A Organização Mundial da Saúde (OMS) acompanha de perto os novos casos do vírus Nipah na Índia, uma infecção rara e altamente letal que pode provocar inflamação no cérebro, dificuldade respiratória e levar à morte em até 75% dos pacientes.
O surto do vírus colocou autoridades de saúde da Índia em estado de atenção nas últimas semanas. Pelo menos cinco casos foram confirmados no estado de Bengala Ocidental, incluindo infecções em profissionais de saúde, o que levantou preocupações sobre a transmissão em ambiente hospitalar.
Dois enfermeiros contaminados seguem internados e isolados, enquanto autoridades de saúde monitoram possíveis sinais de transmissão comunitária.
Vai chegar no Brasil?
Apesar da gravidade dos sintomas, a OMS afirmou nesta sexta-feira (30/1) que o risco de disseminação global do vírus é considerado baixo. Segundo a organização, nenhuma das cerca de 190 pessoas que tiveram contato direto com os profissionais de saúde infectados apresentou sintomas ou testou positivo até o momento.
Os casos confirmados levaram mais de 100 pessoas à quarentena preventiva na Índia. Ainda assim, a OMS não recomenda restrições a viagens ou ao comércio internacional. Países do Sudeste Asiático, como Malásia, Singapura, Tailândia e Vietnã, reforçaram protocolos de vigilância sanitária após a confirmação das infecções.
A organização aguarda a divulgação do sequenciamento genético do vírus pelas autoridades indianas para verificar a existência de mutações. Segundo a OMS, até agora não há indícios que indiquem uma mudança no comportamento do patógeno.
Sintomas
O vírus Nipah é transmitido por morcegos frugívoros e porcos e pode passar de pessoa para pessoa. A infecção costuma evoluir rapidamente, atingindo principalmente os sistemas neurológico e respiratório.
Entre os principais sintomas estão:
- Febre alta
- Dor de cabeça intensa e confusão mental
- Tosse e dificuldade para respirar
- Fadiga extrema e calafrios
- Vômitos e diarreia
- Tontura
- Encefalite (inflamação do cérebro)
- Convulsões e coma, nos casos mais graves
De acordo com a OMS, a taxa de letalidade varia entre 40% e 75%. Sobreviventes podem apresentar sequelas neurológicas permanentes.
Como é transmitido
A transmissão também pode ocorrer por meio do consumo de frutas e bebidas contaminadas por saliva ou urina de morcegos, como a seiva de tamareira. Não há vacina nem tratamento específico aprovado, até o momento o cuidado médico se baseia em suporte intensivo e controle dos sintomas.

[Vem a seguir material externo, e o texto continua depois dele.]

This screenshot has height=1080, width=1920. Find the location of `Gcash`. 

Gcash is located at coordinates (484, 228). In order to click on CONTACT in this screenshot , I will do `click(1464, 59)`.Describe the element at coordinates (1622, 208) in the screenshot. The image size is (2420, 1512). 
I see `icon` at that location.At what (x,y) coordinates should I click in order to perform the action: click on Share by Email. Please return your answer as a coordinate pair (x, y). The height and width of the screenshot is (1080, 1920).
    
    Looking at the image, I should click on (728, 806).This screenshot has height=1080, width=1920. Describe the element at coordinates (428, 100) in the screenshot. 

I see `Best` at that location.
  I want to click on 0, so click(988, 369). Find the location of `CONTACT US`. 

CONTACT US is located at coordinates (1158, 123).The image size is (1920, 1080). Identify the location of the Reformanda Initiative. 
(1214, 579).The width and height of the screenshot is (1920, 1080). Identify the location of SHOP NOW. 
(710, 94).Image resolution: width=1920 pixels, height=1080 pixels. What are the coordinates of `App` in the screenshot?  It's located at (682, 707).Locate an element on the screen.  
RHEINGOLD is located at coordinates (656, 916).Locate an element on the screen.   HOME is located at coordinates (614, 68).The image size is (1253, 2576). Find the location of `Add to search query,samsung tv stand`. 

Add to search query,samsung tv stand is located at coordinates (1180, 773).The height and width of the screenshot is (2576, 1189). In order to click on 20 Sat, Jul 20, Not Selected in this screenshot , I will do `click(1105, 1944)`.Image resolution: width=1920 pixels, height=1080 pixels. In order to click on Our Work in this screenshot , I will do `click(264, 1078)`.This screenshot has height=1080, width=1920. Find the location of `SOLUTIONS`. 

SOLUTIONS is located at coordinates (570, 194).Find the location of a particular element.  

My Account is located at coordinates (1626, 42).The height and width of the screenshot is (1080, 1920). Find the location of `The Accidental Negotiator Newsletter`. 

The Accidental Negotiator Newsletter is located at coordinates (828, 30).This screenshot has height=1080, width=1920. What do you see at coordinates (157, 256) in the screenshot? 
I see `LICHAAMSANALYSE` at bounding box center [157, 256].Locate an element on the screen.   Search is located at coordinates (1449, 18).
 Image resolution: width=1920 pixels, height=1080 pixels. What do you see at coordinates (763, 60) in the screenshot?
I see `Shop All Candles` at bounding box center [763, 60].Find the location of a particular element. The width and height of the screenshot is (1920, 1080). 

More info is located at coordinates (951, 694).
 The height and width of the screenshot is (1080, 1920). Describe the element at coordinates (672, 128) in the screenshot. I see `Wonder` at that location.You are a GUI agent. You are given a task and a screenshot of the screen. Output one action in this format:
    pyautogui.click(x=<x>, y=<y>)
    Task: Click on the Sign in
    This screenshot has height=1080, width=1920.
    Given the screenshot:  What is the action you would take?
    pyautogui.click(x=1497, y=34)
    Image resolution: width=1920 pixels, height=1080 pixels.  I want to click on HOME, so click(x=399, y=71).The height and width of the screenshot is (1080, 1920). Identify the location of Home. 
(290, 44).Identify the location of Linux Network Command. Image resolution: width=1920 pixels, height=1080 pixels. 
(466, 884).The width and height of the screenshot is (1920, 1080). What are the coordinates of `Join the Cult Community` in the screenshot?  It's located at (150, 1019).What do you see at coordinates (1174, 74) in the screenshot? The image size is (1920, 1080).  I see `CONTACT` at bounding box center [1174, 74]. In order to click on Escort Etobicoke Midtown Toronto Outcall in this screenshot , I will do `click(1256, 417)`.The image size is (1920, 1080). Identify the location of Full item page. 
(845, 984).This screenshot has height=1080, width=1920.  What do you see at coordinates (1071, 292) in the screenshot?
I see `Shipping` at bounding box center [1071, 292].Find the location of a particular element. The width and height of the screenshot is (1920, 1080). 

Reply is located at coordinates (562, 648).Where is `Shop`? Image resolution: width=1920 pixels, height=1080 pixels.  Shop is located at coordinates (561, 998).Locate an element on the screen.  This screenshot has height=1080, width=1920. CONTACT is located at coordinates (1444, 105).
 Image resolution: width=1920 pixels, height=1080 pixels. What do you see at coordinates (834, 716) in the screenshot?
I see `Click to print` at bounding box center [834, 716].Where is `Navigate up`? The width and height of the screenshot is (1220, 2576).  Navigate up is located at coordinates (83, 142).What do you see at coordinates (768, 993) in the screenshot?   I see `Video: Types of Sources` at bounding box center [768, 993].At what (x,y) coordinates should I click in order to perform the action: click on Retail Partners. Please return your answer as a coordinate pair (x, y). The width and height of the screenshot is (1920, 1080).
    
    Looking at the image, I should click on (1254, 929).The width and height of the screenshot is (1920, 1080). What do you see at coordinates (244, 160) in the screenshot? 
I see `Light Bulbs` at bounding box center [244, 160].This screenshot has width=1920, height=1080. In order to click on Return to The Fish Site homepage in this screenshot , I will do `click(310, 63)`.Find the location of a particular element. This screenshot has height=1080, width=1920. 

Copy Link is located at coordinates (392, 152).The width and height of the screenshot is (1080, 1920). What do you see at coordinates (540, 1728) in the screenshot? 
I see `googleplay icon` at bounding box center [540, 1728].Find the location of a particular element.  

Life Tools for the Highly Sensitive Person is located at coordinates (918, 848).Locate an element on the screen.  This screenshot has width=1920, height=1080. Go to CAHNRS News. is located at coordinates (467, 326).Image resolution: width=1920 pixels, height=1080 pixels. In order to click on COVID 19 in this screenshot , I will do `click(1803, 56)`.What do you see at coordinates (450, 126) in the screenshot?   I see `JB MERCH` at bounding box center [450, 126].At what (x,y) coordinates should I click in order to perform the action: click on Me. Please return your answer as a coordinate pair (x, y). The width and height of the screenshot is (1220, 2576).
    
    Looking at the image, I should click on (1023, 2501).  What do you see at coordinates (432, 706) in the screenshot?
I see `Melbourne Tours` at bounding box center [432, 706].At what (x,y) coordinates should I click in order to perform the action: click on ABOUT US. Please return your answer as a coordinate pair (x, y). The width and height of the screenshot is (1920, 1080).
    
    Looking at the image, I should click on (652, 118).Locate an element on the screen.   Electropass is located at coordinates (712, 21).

Este é o sétimo surto do vírus Nipah registrado na Índia desde 2001 e o terceiro no estado de Bengala Ocidental, onde a presença de morcegos frugívoros mantém o risco em nível moderado. O episódio mais grave ocorreu em 2018, quando 17 das 18 pessoas infectadas morreram.
Identificado pela primeira vez em 1999, na Malásia, o vírus Nipah segue sendo monitorado como uma das ameaças emergentes com potencial de alto impacto na saúde pública global.